An observation is excluded from the analysis if it has a missing value for any CLASS, STRATA, CLUSTER, or DOMAIN variable, unless you specify the MISSING option in the PROC SURVEYPHREG statement. If you specify the MISSING option, the procedure treats missing values as a valid (nonmissing) category for all categorical variables, which include STRATA variables, CLUSTER variables, CLASS variables, and DOMAIN variables.
By default, PROC SURVEYPHREG excludes an observation from the likelihood estimation and all associated analyses if the observation has a missing value for any of the variables in the MODEL statement, unless you specify the MISSING or NOMCAR option in the PROC SURVEYPHREG statement. When the procedure excludes observations with missing values from analyses, it displays the total frequency of observations used in the "NObs" table.
If you specify the MISSING option, the procedure treats missing levels as a valid (nonmissing) level for each categorical analysis variable.
If you specify the NOMCAR option for Taylor series variance estimation, the procedure includes observations with missing values of analysis variables in the variance computations.
When you specify the NOMCAR option, PROC SURVEYPHREG computes variance estimates by analyzing the nonmissing values for variables in the regression model as a domain or subpopulation, where the entire population includes both nonmissing and missing domains. By default, if an observation contains missing values for the dependent variable or for any variable used in the independent effects, the observation is excluded from the analysis. See the section Missing Values for more information.
Note that the NOMCAR option has no effect on categorical predictors when you specify the MISSING option, which treats missing values as a valid nonmissing level. The NOMCAR option does not affect the inclusion of observations with missing values of the WEIGHT, FREQ, CLUSTER, STRATA, or DOMAIN variables. Observations with missing values of the WEIGHT and FREQ variables are always excluded from the analysis. Observations with missing values of the CLUSTER, DOMAIN, or STRATA variables are excluded unless you specify the MISSING option.
The NOMCAR option applies only to Taylor series variance estimation. The replication methods, which you request with the VARMETHOD=BRR and VARMETHOD=JACKKNIFE options, do not use the NOMCAR option.
PROC SURVEYPHREG computes degrees of freedom to compute confidence limits and F statistics. The degrees of freedom computation depends on the variance estimation method that you request. See the section Degrees of Freedom for details. Missing values can affect the degrees of freedom computation.
The degrees of freedom can depend on the number of clusters, the number of strata, and the number of observations. For Taylor series variance estimation, these numbers are based on the observations included in the analysis. These numbers do not count observations that are excluded from the analysis due to missing values. If all values in a stratum are excluded from the analysis as missing values, then that stratum is called an empty stratum. Empty strata are not counted in the total number of strata for the analysis. Similarly, empty clusters and missing observations are not included in the totals counts of clusters and observations that are used to compute the degrees of freedom for the analysis.
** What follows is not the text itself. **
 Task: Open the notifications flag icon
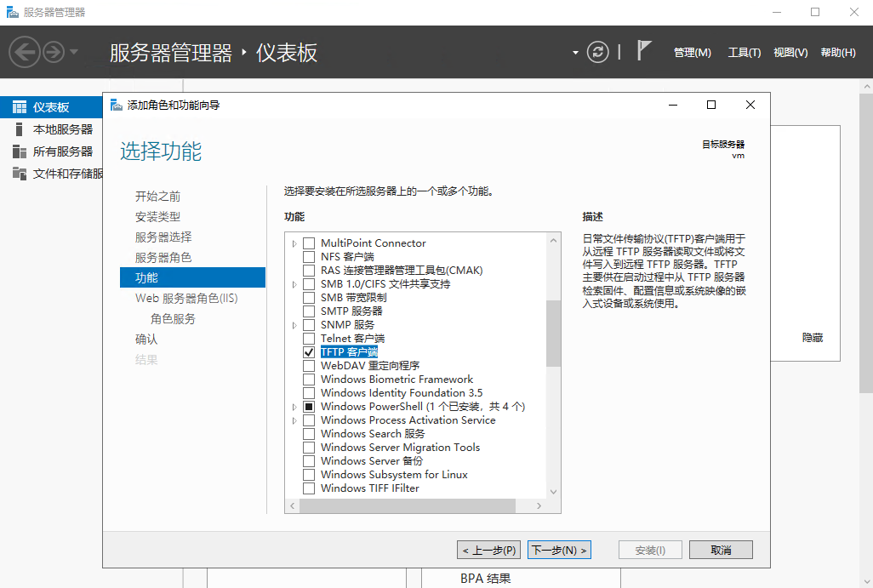644,52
If you specify the MISSING option, missing values are treated as valid nonmissing levels and are included in computing degrees of freedom. If you specify the NOMCAR option for Taylor series variance estimation, observations with missing values for variables in the regression model are included in computing degrees of freedom.
For BRR or jackknife variance estimation, by default PROC SURVEYPHREG computes the degrees of freedom by using all valid observations in the input data set. A valid observation is an observation that has a positive value of the WEIGHT variable and nonmissing values of the STRATA and CLUSTER variables unless you specify the MISSING option.